■ Selected passage ■
▶

God does not take no for answer. It is not our strength power and ability which matter but only His. A prophet is useful only when he or she is most at God’s disposal

Therefore, the prophet is given the commission to speak in the name of God:

9 Then the LORD extended his hand and touched my mouth, saying, See, I place my words in your mouth! Jeremiah 1:9

This reminds us of the experience of Isaiah:

6 Then one of the seraphim flew to me, holding an ember which he had taken with tongs from the altar. 7 He touched my mouth with it. “See,” he said, “now that this has touched your lips, your wickedness is removed, your sin purged.” Isaiah 6:6–7

 

This word is not only for instruction but also has real power

10 This day I set you

over nations and over kingdoms,

To root up and to tear down,

to destroy and to demolish,

to build and to plant. Jeremiah 1:10

 

This power and indeed his vision will not be experienced until after his death. God plays a long game as is seen in the next two visions:

 

11 The word of the LORD came to me with the question: What do you see, Jeremiah? “I see a branch of the watching-tree,” I replied.  12 Then the LORD said to me: Well have you seen, for I am watching to fulfill my word. Jeremiah 1:11–12

 

The watching tree is the almond tree which is the first to have blossoms in the Spring. It is called the watching tree because it seems not to sleep and to be watching during the winter. God is also watching and will make good his word.

◀

■ Supplied material ■
▶

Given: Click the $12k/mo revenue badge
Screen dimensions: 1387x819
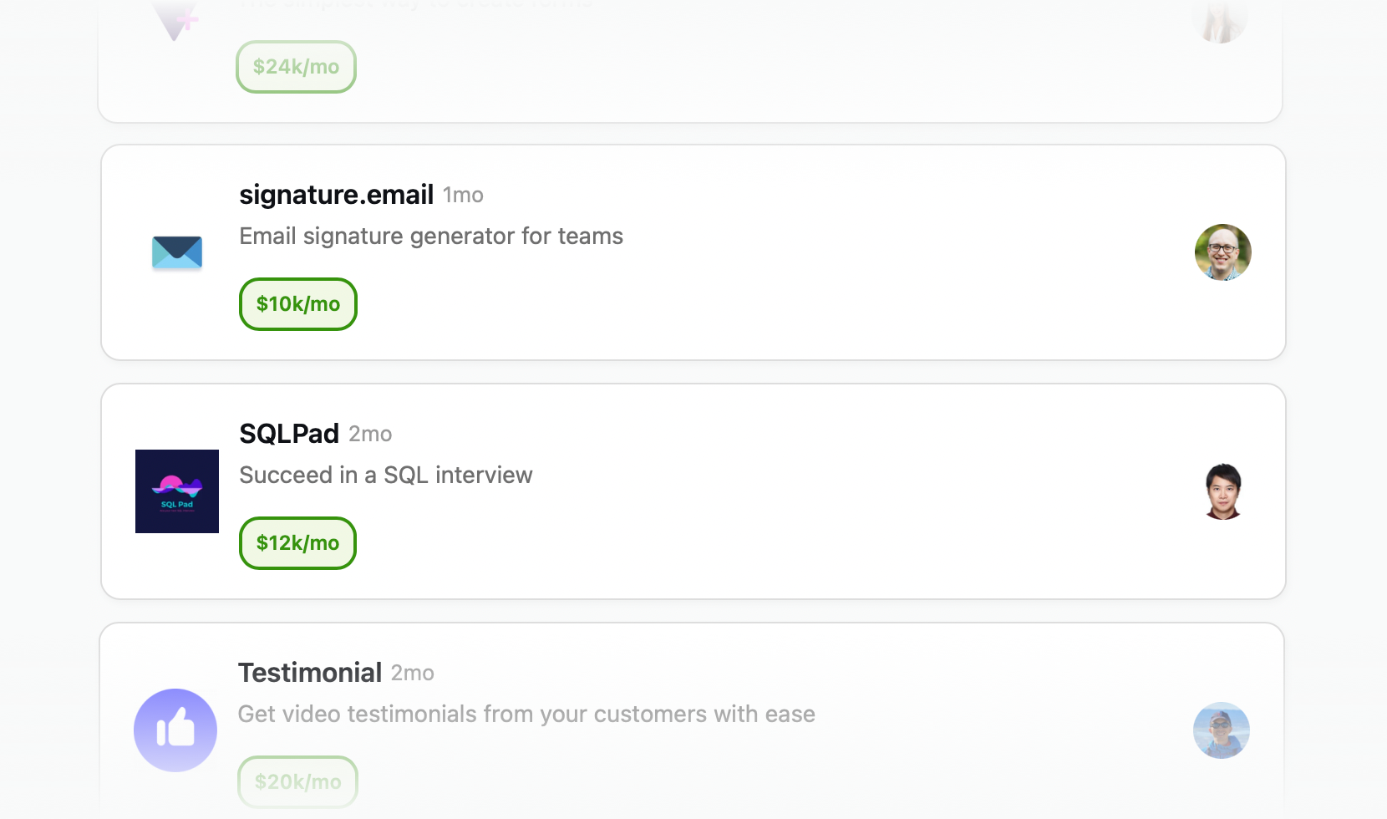Looking at the screenshot, I should coord(297,543).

◀

■ What to do ■
A) Reproduce the part of the Jeremiah commentary starting at "This power and" and ending at "good his word.".
B) Answer these questions from the Jeremiah commentary:
(i) What did one of the seraphim take from the altar with tongs?
(ii) When the LORD asks Jeremiah what he sees, what does he reply?
(iii) Which tree is the watching tree?
C) Write the next part of the Jeremiah commentary, picking up after its final sentence.

■ Final answers ■
A)
This power and indeed his vision will not be experienced until after his death. God plays a long game as is seen in the next two visions:

 

11 The word of the LORD came to me with the question: What do you see, Jeremiah? “I see a branch of the watching-tree,” I replied.  12 Then the LORD said to me: Well have you seen, for I am watching to fulfill my word. Jeremiah 1:11–12

 

The watching tree is the almond tree which is the first to have blossoms in the Spring. It is called the watching tree because it seems not to sleep and to be watching during the winter. God is also watching and will make good his word.

B)
(i) An ember.
(ii) "I see a branch of the watching-tree."
(iii) The almond tree.

C)
The second vision is more specific and dire:

13 A second time the word of the LORD came to me with the question: What do you see? “I see a boiling cauldron,” I replied, “that appears from the north.” Jeremiah 1:13

The destruction of the kingdom will be from the north. Again, this is foreordained and cannot be stopped. The important thing for Jeremiah is that he fulfill the responsibilities as a prophet and trust that the people will eventually be saved.

Thus, the passage ends with a call to Jeremiah to trust and to know that he will be defended by God himself:

19 They will fight against you, but not prevail over you,

for I am with you to deliver you, says the LORD. (Jeremiah 1: 19)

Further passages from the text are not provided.